Back in 2002 I was working on a household cleaning range whose brand was drawn entirely from visual identity manifested largely through advertising. This was unusable for developing instore promotions and POS material. There was the additional problem that only one product could be featured at a time in the advertising but the brand needed to be able to leverage a wide and varied range. The advertising was using a creative device typical of cleaning vis a vis the visit to the laboratory to see the product being developed before it was put to use in the home. Using brand narrative thinking I drew on the motif often used in fairy stories of the hero/heroine being given magical gifts by a fairy godmother character. Gifts which on the surface don't look particularly useful but without which the character couldn't succeed. We used this storyline to re-imagine these cleaning products as magic gifts each of which needed to have a gesture associated with it's use (think for example of how you activate a light sabre - there is a characteristic gesture.) These gestures were to be communicated by field teams, diagrams and photos of the gestures were to be incorporated on the packaging. The point is that it was possible to evolve the brand from a noun into a verb in ways that were impactful, would be remembered and where the script for one product could still remind you of the scripts for other cleaning products.
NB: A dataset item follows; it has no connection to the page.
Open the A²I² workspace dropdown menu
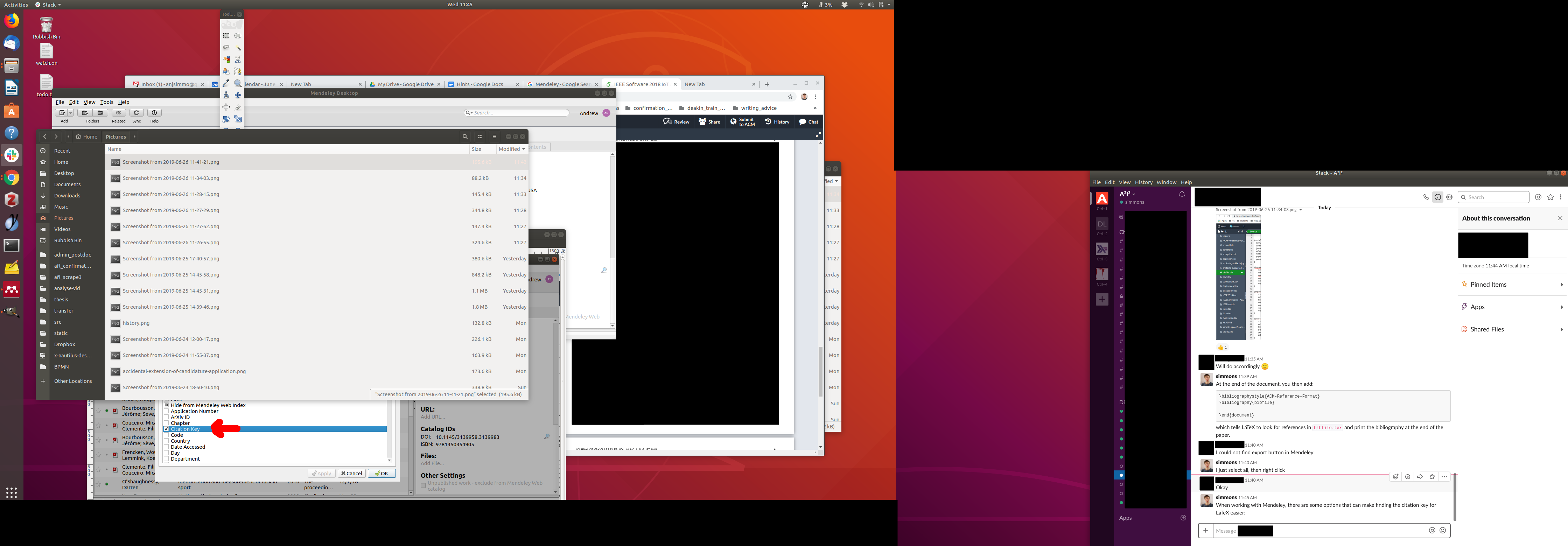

Brand narrative thinking has many facets. Beyond brand development it is possible to use brand narratives to develop detailed tactical contact strategies much as games companies build storylines into computer games for customer acquisition and CRM. I can envisage a situation where complex brand communications can be orchestrated to a score built around storylines which can trigger mailing events, text messaginb, emails and deliveries. And finally event driven storylines can be measured in terms of their effectiveness. How this level of detailed implementation contributes to recall and response. Brand thinking has to evolve beyond the current static models to have any application to multiple channel marketing to fragmented audiences.